> Exercise objective
Reproduce the lines verbatim, starting from the line with "767x702 pixels. At" up to and including the line with "(1284, 166)".

> Records provided
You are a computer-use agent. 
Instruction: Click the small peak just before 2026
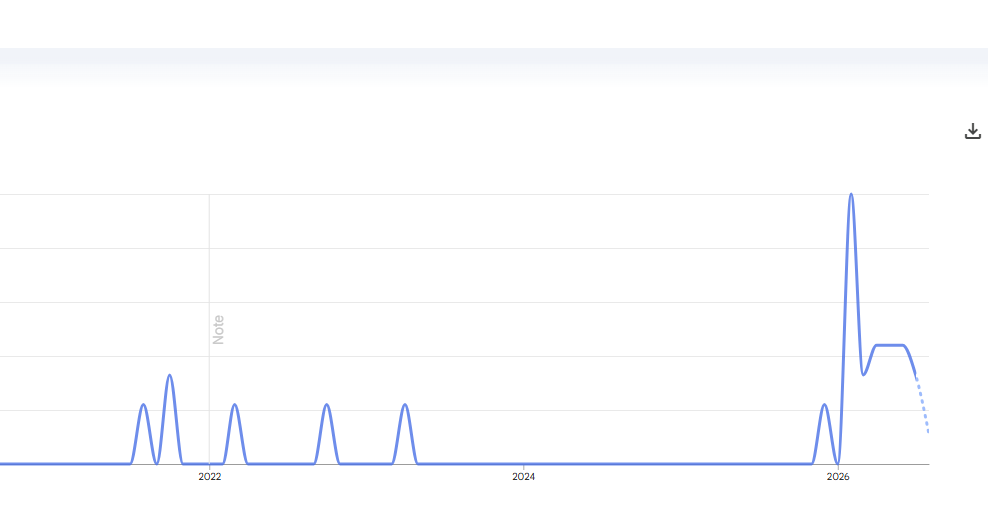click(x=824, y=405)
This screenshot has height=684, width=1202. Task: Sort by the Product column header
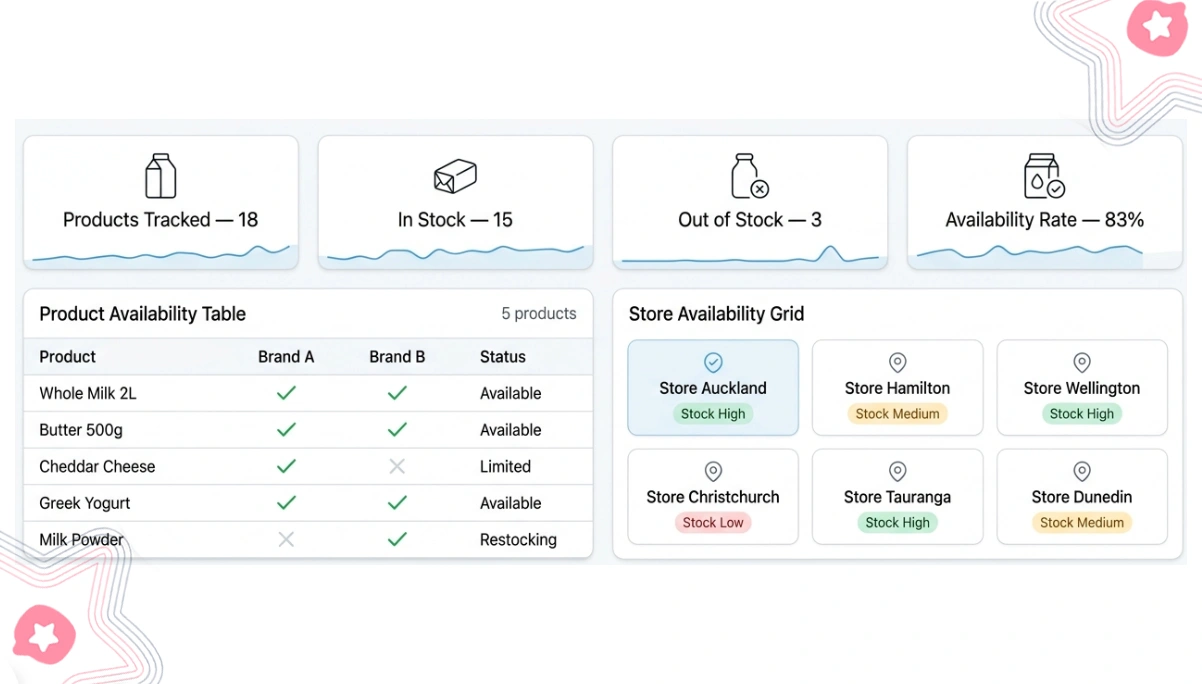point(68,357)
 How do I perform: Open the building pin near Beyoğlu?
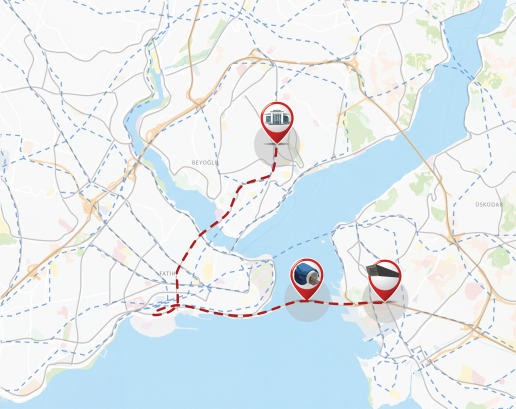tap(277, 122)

* * *

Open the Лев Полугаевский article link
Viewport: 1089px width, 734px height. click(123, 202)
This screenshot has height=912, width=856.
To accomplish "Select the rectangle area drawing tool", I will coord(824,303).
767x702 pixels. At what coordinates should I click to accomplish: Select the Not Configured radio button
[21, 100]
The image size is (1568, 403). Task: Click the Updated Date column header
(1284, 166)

> Final answer
767x702 pixels. At what coordinates should I click to accomplish: Select the Not Configured radio button
[21, 100]
The image size is (1568, 403). Task: Click the Updated Date column header
(1284, 166)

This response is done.